##### Provided data #####

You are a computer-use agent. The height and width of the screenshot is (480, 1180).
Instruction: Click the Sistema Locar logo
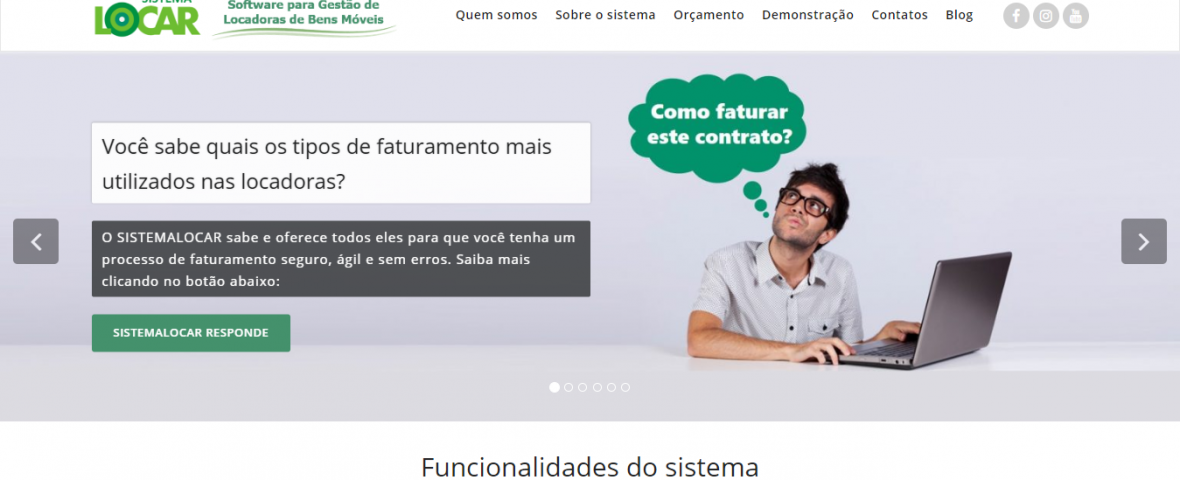point(148,18)
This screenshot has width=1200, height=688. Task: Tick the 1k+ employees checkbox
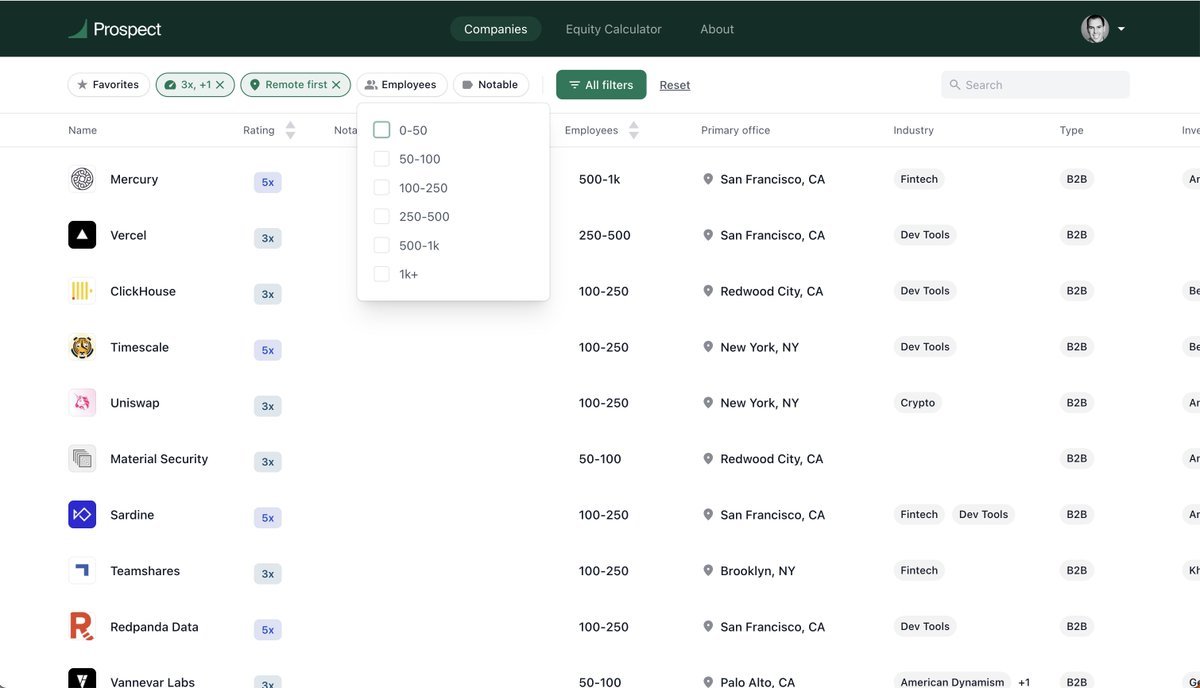tap(381, 274)
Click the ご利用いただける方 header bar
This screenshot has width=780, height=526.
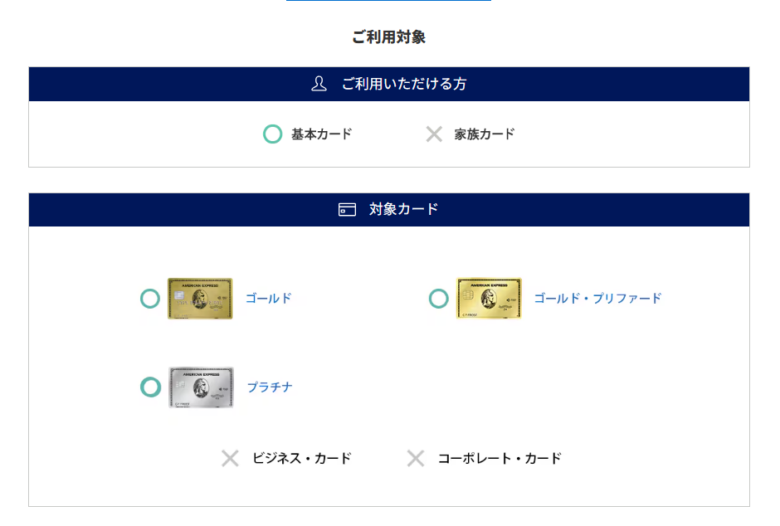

#####

Exercise
Give the records back verbatim, pictures excluded.

Task output
You are a computer-use agent. The height and width of the screenshot is (480, 1180).
Instruction: Click the Sistema Locar logo
point(148,18)
This screenshot has width=1200, height=688. Task: Tick the 1k+ employees checkbox
tap(381, 274)
Click the ご利用いただける方 header bar
This screenshot has width=780, height=526.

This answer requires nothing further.